Corona-Pandemie schlägt zunehmend auf Arbeitsmarkt durch

Bundesagentur für Arbeit, Nürnberg (über BA)
Bundesagentur für Arbeit, Nürnberg (über BA)

Die Corona-Pandemie macht sich zunehmend auf dem deutschen Arbeitsmarkt bemerkbar –  vor allem die Langzeitarbeitslosigkeit steigt. Wie die Bundesagentur für Arbeit (BA) am Freitag mitteilte, waren im Januar fast eine halbe Million Menschen mehr arbeitslos als im Januar 2020. Nach Einschätzung der Bundesregierung zeigt sich der Arbeitsmarkt insgesamt aber weiter „robust“. Linke und Grüne mahnten hingegen deutlich größere Anstrengungen an.

Insgesamt waren im Januar 2,9 Millionen Menschen in Deutschland arbeitslos, das waren 193.000 mehr als im Dezember. Ein Anstieg ist saisonal wegen des Winters aber üblich. 

Im Vergleich zum Januar 2020 lag die Arbeitslosenzahl allerdings wegen der Corona-Krise deutlich um 475.000 Menschen höher. „Das ist eine signifikant große Zahl“, sagte BA-Chef Detlef Scheele. Die Arbeitslosenquote stieg im Vergleich zum Dezember um 0,4 Prozentpunkte auf 6,3 Prozent.

Scheele sagte, es sei „ausgesprochen schwierig“ für jetzt arbeitslos werdende Menschen wieder einen Job zu finden. Besondere Probleme haben laut BA Menschen mit geringer Qualifikation. Denn neben dem Anstieg der regulären Arbeitslosenzahl sei auch die Zahl der Minijobber binnen eines Jahres um eine halbe Million eingebrochen – Minijobber tauchen in der Arbeitsmarktstatistik nicht gesondert auf. 

Scheele verwies zudem auf den wieder deutlichen Anstieg der Kurzarbeit. In den Monaten November, Dezember und Januar sei zusammen mehr Kurzarbeit angemeldet worden als in der gesamten Finanzmarktkrise vor gut zehn Jahren. Alleine im Januar hätten 77.000 Betriebe für 745.000 Beschäftigte neu Kurzarbeit angemeldet.

AUFGABE A: Ändern Sie im Text zum Arbeitsmarkt alles von „Die Corona-Pandemie macht“ bis hinunter zu „auf 6,3 Prozent.“, indem Sie „Freitag“ durch „Donnerstag“ ersetzen, und geben Sie diesen Abschnitt wieder.
AUFGABE B: Nennen Sie alle Monatsnamen, die im Text zum Arbeitsmarkt vorkommen.

BEREITGESTELLTE DATEN:
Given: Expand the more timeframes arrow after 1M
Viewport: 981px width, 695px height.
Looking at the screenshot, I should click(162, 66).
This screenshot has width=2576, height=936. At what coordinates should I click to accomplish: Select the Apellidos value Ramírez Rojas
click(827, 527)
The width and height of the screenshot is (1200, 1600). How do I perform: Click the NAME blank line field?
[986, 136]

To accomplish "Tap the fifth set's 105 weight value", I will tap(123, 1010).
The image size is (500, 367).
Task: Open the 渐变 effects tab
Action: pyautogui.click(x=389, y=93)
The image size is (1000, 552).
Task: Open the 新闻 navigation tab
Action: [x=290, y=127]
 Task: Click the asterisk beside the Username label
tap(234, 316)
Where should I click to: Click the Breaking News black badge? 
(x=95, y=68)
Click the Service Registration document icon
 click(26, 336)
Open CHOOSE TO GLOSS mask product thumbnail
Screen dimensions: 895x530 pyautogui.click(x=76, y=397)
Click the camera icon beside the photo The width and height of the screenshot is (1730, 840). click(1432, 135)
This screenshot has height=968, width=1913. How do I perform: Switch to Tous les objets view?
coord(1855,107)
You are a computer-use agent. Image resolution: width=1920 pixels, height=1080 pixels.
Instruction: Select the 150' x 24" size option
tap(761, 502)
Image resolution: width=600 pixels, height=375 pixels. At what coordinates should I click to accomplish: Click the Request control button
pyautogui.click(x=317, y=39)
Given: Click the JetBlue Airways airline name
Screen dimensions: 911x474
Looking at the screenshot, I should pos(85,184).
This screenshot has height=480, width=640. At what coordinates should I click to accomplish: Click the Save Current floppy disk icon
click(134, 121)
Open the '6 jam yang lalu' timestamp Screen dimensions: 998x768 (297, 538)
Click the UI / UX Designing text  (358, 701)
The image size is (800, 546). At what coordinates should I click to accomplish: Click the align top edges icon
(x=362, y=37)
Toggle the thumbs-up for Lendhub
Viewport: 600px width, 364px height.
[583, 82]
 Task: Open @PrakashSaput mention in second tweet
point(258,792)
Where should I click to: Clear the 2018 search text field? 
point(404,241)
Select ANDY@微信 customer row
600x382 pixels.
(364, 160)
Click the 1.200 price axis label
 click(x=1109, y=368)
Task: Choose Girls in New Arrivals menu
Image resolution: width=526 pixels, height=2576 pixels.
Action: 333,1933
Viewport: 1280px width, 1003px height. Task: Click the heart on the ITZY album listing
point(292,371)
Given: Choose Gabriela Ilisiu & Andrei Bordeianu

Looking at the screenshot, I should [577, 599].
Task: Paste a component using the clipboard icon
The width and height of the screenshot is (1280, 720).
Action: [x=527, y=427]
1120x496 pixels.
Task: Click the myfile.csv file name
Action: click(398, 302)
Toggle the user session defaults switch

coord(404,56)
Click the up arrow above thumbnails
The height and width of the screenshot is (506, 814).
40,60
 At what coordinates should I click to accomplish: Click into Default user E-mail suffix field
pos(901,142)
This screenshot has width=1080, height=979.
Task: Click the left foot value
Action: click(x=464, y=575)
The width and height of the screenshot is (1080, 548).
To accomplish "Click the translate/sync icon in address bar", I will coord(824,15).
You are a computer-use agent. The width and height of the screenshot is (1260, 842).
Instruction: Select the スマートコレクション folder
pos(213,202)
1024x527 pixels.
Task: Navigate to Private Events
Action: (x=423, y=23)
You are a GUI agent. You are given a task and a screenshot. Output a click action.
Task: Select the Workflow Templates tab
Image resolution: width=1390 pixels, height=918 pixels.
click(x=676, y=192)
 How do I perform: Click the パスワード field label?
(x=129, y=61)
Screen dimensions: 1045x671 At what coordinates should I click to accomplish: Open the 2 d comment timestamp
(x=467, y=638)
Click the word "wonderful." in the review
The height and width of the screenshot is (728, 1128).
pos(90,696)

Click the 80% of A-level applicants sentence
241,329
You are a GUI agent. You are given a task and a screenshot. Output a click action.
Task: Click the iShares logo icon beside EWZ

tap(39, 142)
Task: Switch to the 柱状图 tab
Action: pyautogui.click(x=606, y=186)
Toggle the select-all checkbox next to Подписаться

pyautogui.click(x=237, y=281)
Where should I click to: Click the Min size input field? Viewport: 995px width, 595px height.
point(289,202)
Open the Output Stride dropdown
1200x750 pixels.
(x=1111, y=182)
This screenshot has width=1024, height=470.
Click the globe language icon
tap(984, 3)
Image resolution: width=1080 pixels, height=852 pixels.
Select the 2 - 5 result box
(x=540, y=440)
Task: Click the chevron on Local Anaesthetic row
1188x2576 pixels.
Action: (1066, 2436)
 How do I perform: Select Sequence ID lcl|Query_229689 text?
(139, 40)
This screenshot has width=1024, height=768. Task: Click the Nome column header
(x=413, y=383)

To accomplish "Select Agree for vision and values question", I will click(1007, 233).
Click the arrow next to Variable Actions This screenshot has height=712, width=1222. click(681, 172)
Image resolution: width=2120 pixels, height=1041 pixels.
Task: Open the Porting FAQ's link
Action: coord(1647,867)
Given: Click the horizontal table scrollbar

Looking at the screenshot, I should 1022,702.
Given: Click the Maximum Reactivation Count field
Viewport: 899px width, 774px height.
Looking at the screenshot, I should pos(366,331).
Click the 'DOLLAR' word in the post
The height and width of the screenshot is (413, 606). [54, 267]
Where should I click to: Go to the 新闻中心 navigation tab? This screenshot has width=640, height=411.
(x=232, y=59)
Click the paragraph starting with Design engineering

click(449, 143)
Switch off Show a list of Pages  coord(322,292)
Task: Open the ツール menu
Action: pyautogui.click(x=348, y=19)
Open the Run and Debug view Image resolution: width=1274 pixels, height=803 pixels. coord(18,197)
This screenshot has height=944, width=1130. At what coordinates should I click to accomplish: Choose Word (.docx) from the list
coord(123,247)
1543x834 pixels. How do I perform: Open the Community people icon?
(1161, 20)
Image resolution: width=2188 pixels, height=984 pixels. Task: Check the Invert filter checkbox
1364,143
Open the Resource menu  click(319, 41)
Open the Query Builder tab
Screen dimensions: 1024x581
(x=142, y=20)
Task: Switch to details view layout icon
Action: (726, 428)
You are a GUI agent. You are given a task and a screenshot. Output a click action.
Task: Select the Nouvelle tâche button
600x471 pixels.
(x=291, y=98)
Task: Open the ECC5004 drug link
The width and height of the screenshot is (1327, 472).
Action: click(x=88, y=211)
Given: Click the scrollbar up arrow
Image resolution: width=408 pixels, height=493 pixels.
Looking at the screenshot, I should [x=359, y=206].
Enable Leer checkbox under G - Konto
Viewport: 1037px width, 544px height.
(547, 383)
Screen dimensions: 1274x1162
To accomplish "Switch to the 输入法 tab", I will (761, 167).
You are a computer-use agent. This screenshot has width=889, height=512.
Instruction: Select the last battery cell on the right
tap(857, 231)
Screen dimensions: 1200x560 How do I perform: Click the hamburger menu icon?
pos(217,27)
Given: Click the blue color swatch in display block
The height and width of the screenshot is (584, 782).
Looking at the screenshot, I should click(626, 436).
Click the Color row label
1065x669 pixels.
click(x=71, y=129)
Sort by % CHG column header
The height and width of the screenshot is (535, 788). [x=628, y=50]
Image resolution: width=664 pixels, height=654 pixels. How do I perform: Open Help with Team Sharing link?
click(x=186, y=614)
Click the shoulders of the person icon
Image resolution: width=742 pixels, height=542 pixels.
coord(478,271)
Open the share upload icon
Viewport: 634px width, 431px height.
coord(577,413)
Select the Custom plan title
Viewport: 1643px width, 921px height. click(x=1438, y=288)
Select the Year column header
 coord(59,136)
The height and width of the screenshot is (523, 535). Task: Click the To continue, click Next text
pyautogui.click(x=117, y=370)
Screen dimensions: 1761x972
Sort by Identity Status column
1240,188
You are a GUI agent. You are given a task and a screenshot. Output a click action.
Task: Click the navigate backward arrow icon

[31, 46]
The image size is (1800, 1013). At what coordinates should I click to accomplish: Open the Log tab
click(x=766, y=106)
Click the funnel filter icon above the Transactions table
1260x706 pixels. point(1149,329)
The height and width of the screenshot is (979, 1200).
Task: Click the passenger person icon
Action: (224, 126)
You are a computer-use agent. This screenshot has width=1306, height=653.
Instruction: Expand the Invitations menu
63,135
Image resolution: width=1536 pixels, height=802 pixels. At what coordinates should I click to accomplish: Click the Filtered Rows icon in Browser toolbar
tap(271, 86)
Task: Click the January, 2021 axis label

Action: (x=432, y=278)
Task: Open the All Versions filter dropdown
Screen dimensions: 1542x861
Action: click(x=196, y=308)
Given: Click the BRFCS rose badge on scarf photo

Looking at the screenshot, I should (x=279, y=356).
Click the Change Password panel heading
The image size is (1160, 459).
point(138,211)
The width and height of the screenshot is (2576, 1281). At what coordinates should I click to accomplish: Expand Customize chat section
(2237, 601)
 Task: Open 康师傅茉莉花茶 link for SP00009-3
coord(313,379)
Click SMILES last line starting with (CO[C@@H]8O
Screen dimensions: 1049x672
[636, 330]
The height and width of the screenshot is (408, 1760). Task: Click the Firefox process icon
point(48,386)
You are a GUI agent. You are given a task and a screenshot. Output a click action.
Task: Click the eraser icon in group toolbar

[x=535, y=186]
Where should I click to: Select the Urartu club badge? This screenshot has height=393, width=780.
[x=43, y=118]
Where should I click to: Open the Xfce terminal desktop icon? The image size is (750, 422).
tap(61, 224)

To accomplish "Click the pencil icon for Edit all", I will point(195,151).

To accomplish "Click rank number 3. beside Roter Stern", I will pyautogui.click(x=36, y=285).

LÖSUNG A:
Die Corona-Pandemie macht sich zunehmend auf dem deutschen Arbeitsmarkt bemerkbar –  vor allem die Langzeitarbeitslosigkeit steigt. Wie die Bundesagentur für Arbeit (BA) am Donnerstag mitteilte, waren im Januar fast eine halbe Million Menschen mehr arbeitslos als im Januar 2020. Nach Einschätzung der Bundesregierung zeigt sich der Arbeitsmarkt insgesamt aber weiter „robust“. Linke und Grüne mahnten hingegen deutlich größere Anstrengungen an.

Insgesamt waren im Januar 2,9 Millionen Menschen in Deutschland arbeitslos, das waren 193.000 mehr als im Dezember. Ein Anstieg ist saisonal wegen des Winters aber üblich. 

Im Vergleich zum Januar 2020 lag die Arbeitslosenzahl allerdings wegen der Corona-Krise deutlich um 475.000 Menschen höher. „Das ist eine signifikant große Zahl“, sagte BA-Chef Detlef Scheele. Die Arbeitslosenquote stieg im Vergleich zum Dezember um 0,4 Prozentpunkte auf 6,3 Prozent.

LÖSUNG B: Januar, Dezember, November